I mean, I hated my roommate, but with her curvy athletic build and long wavy red hair, she was gorgeous. Strong, confident, and apparently loaded. Literally, everything I wasn’t. I pulled my mind away from that train of thought before they could take me somewhere dark and focused on my assigned reading.
Time ticked by. I finished my reading for both Doctor Roy and Magnus Tera and still no Ashe. I glanced at his empty seat. He’d said he’d meet me in the morning. I tried to fiddle with my clasps, but felt only skin. Briefly, my worry about Ashe dimmed.
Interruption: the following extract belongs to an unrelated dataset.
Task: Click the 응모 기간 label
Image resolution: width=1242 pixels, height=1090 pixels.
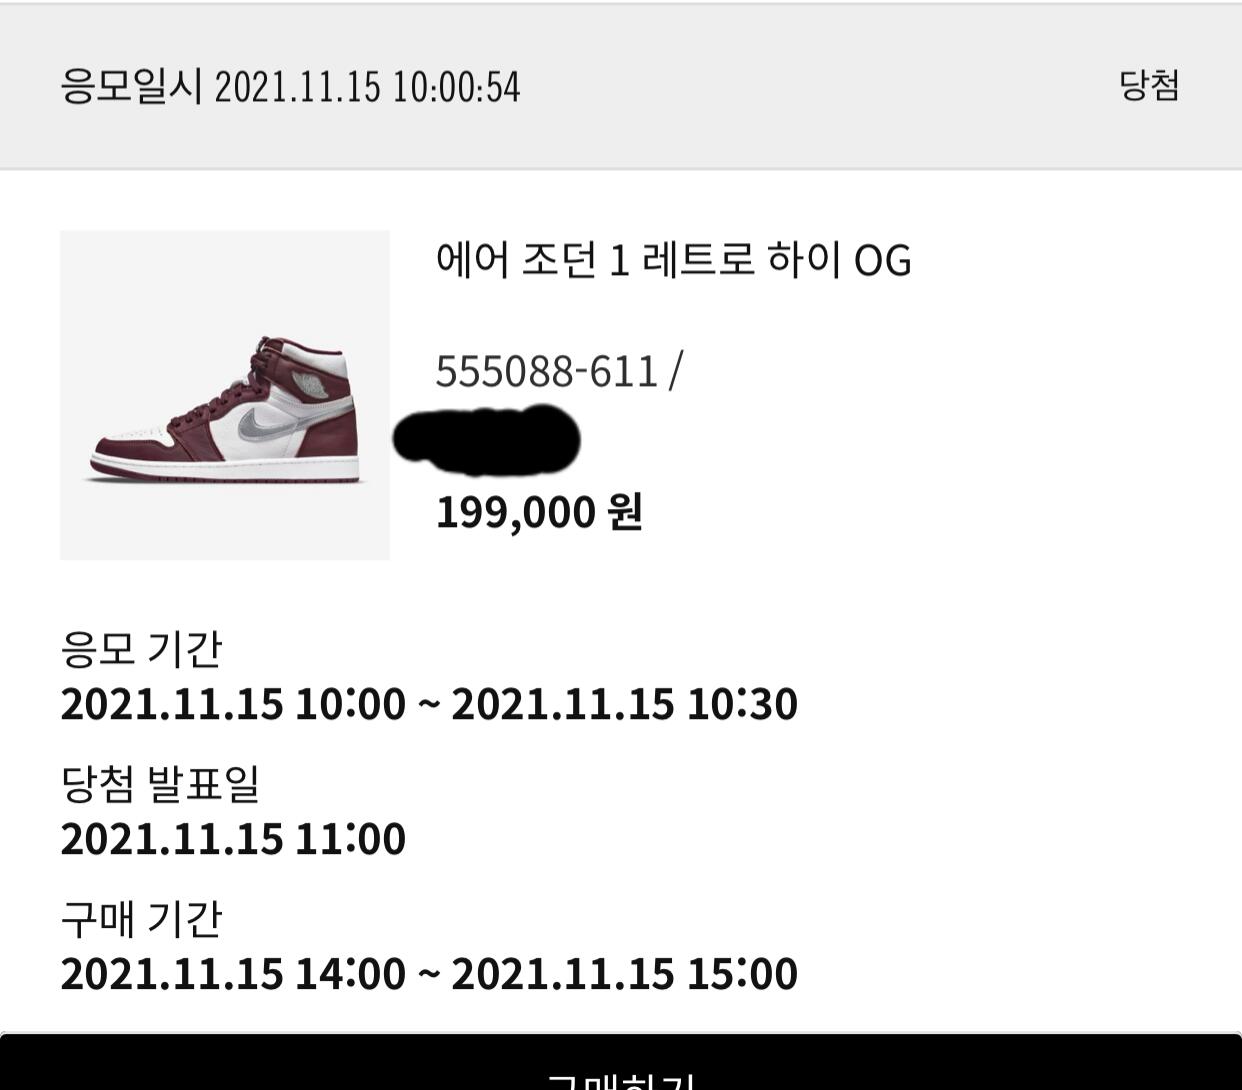Action: pyautogui.click(x=141, y=649)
This was the perfect time to try my spell. I still needed to make the two potions, but I’d already rescheduled my tutoring with Professor Garnet to use the alchemy lab tonight.
I took a calming breath.
Nitis said at least five days. It had only been two. My scales were safely resting under the stuffed turtle in my Shell. The minute he got word to me, I’d get my supplies for operation DUMP.
Thinking of my scales brought me full circle to Ashe. I only had them because Ashe broke all the rules to help me. Now he was missing after I forced my magic into him and begged him to bang me. I let my head fall back and took a deep breath. What if they somehow tracked him last night and already knew I lied? I should’ve just told him my plan to turn the clasps in right away.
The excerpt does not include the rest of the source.